Information shown =
----------------------------------------

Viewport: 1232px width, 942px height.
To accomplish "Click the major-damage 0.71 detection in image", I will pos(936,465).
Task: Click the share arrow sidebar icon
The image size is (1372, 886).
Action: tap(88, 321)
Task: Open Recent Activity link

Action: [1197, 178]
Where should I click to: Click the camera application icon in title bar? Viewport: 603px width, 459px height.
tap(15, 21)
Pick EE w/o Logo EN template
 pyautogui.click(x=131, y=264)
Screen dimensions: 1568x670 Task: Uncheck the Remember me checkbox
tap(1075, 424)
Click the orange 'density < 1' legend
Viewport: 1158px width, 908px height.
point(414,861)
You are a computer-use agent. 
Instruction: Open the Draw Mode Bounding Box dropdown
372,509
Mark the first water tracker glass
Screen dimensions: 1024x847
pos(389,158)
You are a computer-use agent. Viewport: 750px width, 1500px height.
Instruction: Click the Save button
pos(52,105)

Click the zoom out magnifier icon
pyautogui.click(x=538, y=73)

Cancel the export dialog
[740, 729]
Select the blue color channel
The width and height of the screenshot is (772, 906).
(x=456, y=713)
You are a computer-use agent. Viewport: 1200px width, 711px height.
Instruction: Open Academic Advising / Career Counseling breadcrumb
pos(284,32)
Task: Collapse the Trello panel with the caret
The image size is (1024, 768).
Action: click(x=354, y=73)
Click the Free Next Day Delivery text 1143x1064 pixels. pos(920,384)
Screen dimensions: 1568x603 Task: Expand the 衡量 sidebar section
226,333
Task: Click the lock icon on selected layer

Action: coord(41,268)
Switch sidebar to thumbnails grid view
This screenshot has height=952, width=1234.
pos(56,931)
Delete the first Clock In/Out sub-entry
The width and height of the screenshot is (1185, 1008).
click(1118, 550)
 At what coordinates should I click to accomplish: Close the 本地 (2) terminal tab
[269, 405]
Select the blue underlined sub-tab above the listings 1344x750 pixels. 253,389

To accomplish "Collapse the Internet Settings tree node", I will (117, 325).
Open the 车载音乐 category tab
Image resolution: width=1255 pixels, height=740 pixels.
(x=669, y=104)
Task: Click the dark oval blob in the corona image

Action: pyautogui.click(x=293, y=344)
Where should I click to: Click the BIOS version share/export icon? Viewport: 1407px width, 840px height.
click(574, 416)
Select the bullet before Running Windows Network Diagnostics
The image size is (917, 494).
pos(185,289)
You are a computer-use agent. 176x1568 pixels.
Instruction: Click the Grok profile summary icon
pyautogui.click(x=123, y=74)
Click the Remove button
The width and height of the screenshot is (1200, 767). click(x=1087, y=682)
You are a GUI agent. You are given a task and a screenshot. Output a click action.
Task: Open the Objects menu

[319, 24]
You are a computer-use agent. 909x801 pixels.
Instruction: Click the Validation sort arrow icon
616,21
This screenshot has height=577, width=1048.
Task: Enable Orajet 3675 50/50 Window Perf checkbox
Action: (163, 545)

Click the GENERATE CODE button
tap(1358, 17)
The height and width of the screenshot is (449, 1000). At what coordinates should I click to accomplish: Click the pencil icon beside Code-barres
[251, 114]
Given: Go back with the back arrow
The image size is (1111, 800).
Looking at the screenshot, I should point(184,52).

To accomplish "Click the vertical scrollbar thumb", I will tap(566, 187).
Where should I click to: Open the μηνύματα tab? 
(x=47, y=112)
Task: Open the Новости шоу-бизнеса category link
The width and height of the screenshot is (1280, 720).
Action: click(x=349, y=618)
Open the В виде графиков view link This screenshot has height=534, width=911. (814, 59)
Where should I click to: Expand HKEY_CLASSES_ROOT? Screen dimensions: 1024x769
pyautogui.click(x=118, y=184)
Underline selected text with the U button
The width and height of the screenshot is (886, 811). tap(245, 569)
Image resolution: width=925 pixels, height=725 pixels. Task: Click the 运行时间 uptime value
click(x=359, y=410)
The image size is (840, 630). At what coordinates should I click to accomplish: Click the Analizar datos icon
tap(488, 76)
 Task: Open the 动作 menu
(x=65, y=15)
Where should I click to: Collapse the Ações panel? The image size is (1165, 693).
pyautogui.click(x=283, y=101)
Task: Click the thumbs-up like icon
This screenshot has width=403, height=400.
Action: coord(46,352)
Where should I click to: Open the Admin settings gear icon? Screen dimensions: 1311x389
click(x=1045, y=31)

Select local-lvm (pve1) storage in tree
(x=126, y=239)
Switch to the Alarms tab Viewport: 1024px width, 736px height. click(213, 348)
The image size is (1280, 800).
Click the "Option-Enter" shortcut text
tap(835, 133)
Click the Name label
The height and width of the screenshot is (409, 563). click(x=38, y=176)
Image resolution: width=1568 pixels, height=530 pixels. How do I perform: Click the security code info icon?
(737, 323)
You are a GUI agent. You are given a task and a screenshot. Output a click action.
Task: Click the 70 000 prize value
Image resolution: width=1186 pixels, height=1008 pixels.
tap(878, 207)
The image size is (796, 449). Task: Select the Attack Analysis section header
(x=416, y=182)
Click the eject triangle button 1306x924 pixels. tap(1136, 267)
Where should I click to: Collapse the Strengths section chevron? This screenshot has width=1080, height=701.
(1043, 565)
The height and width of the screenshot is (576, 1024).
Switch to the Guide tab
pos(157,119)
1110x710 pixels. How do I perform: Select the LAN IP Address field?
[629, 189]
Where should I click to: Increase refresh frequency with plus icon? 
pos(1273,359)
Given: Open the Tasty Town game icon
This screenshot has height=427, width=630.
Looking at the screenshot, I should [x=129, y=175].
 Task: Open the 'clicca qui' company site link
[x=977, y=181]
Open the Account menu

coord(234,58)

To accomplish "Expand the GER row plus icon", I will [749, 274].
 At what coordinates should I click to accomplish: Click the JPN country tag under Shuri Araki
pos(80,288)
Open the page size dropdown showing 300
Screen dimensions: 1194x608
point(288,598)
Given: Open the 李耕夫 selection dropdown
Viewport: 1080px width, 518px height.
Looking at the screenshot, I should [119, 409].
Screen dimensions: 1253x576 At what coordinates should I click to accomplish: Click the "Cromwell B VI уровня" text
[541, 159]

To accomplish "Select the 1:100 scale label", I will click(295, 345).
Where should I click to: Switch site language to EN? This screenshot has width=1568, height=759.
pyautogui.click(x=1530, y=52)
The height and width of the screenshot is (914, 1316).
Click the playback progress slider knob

----------------------------------------

What to do = Retype the records above exactly, from their first line through the line that contains "Click the orange 'density < 1' legend", and stop there.

Your response =
Viewport: 1232px width, 942px height.
To accomplish "Click the major-damage 0.71 detection in image", I will pos(936,465).
Task: Click the share arrow sidebar icon
The image size is (1372, 886).
Action: tap(88, 321)
Task: Open Recent Activity link

Action: [1197, 178]
Where should I click to: Click the camera application icon in title bar? Viewport: 603px width, 459px height.
tap(15, 21)
Pick EE w/o Logo EN template
 pyautogui.click(x=131, y=264)
Screen dimensions: 1568x670 Task: Uncheck the Remember me checkbox
tap(1075, 424)
Click the orange 'density < 1' legend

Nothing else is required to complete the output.